Minus suspected fakes, then Democratic presidential candidate Barack Obama likely fell short of the number of signatures needed to appear on the 2008 Indiana primary ballot, and it's possible his opponent, Hillary Clinton, did as well, according to information obtained by The Tribune as part of an investigation into suspected ballot petition fraud.Some may seek to minimize the impact of this revelation because Obama lost the Indiana primary as offering evidence it would have made no difference to his 2008 presidential prospects, but the reality is quite different. Indiana became a pivotal state for the Obama campaign. Unprecedented resources were spent here both during the primary and general election. Obama's campaign had to face off against the Bayh Democratic political machine, which was backing Hillary Clinton's campaign. If he had been kept off the ballot in 2008 because his campaign failed to file a sufficient number of signatures--as the Democrats attempted to keep John McCain off the ballot in 2008--it could have been a fatal blow to his campaign for the Democratic nomination. Even in losing, Obama's narrow loss to Clinton was portrayed in the media as a victory for his campaign because of how close he came to winning here and provided his statewide effort momentum going into the November general election against McCain
Trent Deckard, Democratic co-director of the state Election Division, in an e-mail Thursday told The Tribune Obama's 2008 petition for primary ballot placement in the state contained just 534 certified signatures in the 2nd Congressional District. Clinton's petition contained 704 certified signatures, he said.
Presidential candidates must collect at least 500 signatures in each of the state's nine congressional districts to appear on the statewide primary ballot in Indiana.

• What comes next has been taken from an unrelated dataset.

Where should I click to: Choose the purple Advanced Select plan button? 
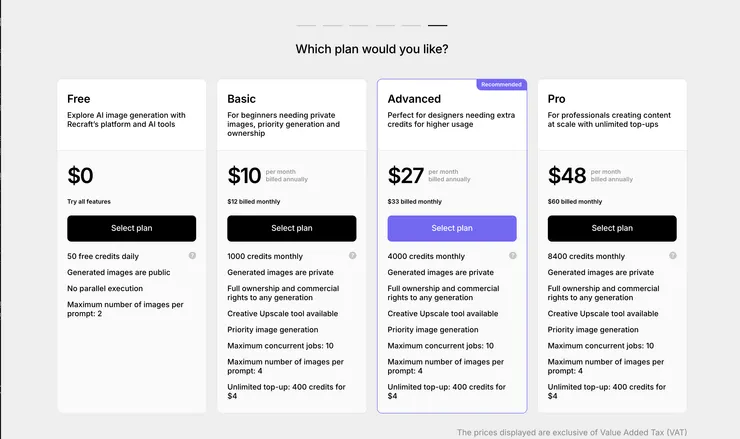point(452,228)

As reported Sunday, The Tribune, in conjunction with Howey Politics Indiana, has uncovered scores of fake signatures on both the Obama and Clinton petitions in the 2nd Congressional District and specifically St. Joseph County.
Dozens of people whose signatures appear on the Clinton petition have told The Tribune they did not sign the document, and Erich Speckin, a forensic document analyst hired by the paper and Howey Politics identified at least 19 suspected fake Obama petition pages.

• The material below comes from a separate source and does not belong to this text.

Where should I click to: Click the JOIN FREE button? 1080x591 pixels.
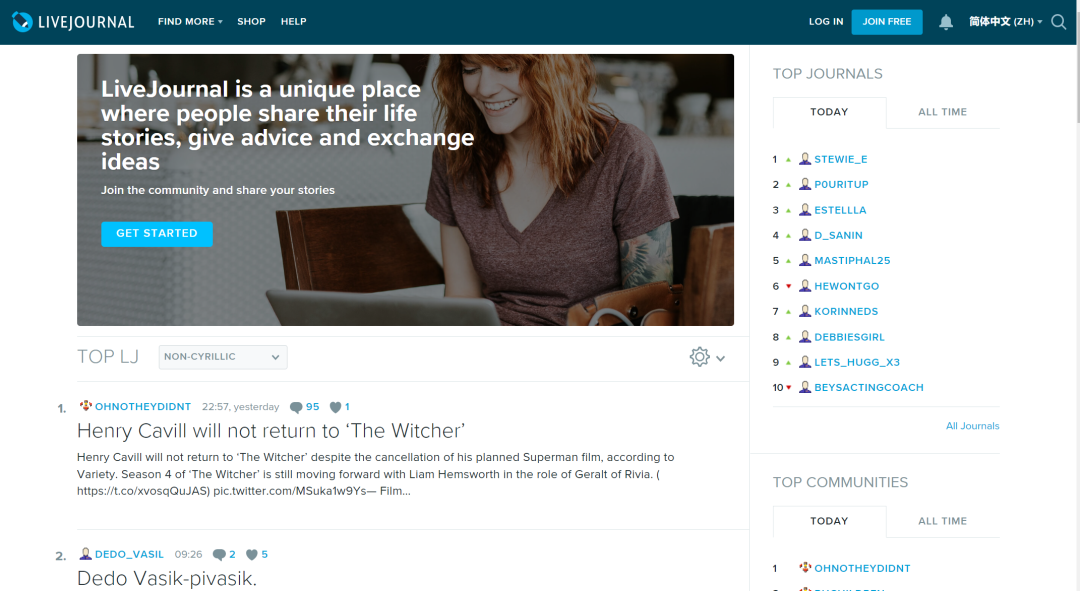(x=887, y=22)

Those Obama pages account for more than 100 signatures, meaning, minus the fakes, the former senator likely would not have qualified for ballot placement in the state.
Whether Clinton, a former senator and now secretary of state under Obama, would have qualified is harder to determine. The Tribune has identified 35 fake signatures on her petition in the district at this point.
That said, Speckin identified a number of suspected fake Clinton petition pages as well.
Clinton narrowly defeated Obama in the Indiana primary, and Obama won the state in his general election victory over John McCain . . .
As the Tribune has previously reported, the investigation of the case is presently in the hands of St. Joseph Co. Prosecutor Michael Dvorak, who himself was the victim of a forged signature on at least one of the Clinton petitions. State GOP Chairman Eric Holcomb, who has called for a Justice Department investigation, believes as I do that Dvorak should recuse himself from investigating the case:
Holcomb, who has called on the Department of Justice to investigate the Clinton and Obama petitions, also responded to a report that the suspected fake Obama petition pages passed through the county voter registration office on days when the Republican member of the office was out.
"The evidence currently suggests this was clearly not a clerical error or simple oversight," Holcomb said. "Multiple crimes have been committed in a brazen violation of the public trust against the people of Indiana and our electoral process." . . .Again, it remains mystifying how the media in the rest of the state and nation can continue to bury the damning discoveries made by the Tribune/Howey Political Report's investigative report into the 2008 Democratic presidential primary. How much longer can they ignore this story?
Holcomb also suggested St. Joseph County Prosecutor Mike Dvorak, whose office is looking into the Obama and Clinton petitions, "recuse himself from any investigation being conducted by his office."
"Believing Prosecutor Dvorak is a victim of this crime, it's essential to maintain complete impartiality in investigating this important case," he said. "Therefore he should step aside and cooperate with those assigned to the investigation."
Dvorak's name and signature appear twice on the Clinton petition. He told The Tribune one of the signatures is his but did not respond to a question about the validity of a second signature sent to him a few days later, saying the matter was now under investigation.
The state Democratic Party declined to comment on the ballot question Thursday. It did, however, question the Election Division's signature totals for Obama and Clinton in the 2nd District.